FEI has released a set of software applications that increase the throughput and ease of use of its electron microscopes for biological research.
The four software packages make electron microscopes more useful for life-science researchers involved in structural, cellular and tissue biology as they build the full solution from sample to biological answer.
Dominique Hubert, vice-president at FEI and general manager of the life-sciences division, said: 'Electron microscopy has already played, and will continue to play a key role in the signature discoveries of this century, for instance, in helping to identify the structure-function relationships in biological systems that could lead to improved diagnostics and more effective drugs.
'We are excited to announce a correlative workflow utility that helps to bridge the gap between light microscopy and electron microscopy.
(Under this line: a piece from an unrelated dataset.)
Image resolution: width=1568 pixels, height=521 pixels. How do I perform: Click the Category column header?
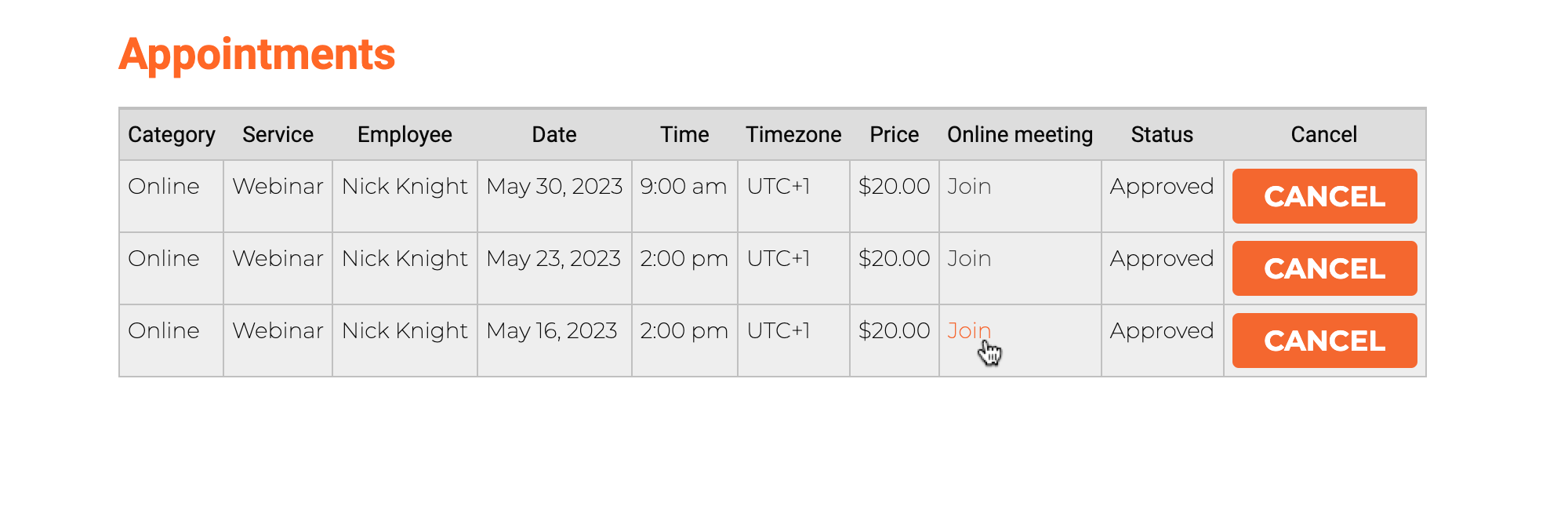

'Now, researchers can use a routine light microscope to locate a feature of interest, and then transfer the sample to an electron microscope, which can be used to easily navigate to the feature and view the cellular ultrastructure.
'Correlative platforms such as this could actually speed the process from research to discovery,' Hubert added.
The software offerings include the correlative navigation utility for the correlation of navigational co-ordinate systems between different types of microscopes, such as optical and electron microscopes.
Investigators can leverage the strengths of each platform, for example, in using the resolving power of electron microscopy to image structures localised by fluorescent tags in a light microscope.
EPU is an automated data collection procedure that facilitates the acquisition of large datasets (from thousands or tens of thousands of nominally identical particles) used to reconstruct high-resolution 3D models with the single particle analysis technique.
Automated Recognition of Geometries, Objects and Segmentations (ARGOS) is a 3D template fitting capability that helps to localise macromolecules in their native cellular context and relate orientation properties of these molecules to their environment.
It combines high-resolution molecular structure information that was determined by single particle analysis with 3D cellular context from tomography.
Extended Slice and View is a 3D reconstruction technique that combines automated serial cross-sectional SEM image acquisition into a virtual 3D volume image of the tissue or cell.
The images may be stitched together from multiple images of the section surface to retain nanometre-scale detail over many micrometre fields of view.
The focused ion beam (FIB) cross sections can be as thin as a few nanometres, providing near-isotropic resolution in the X, Y and Z dimensions.
The technique has the potential to model whole cells and tissues with sufficient resolution to differentiate lipid bilayers.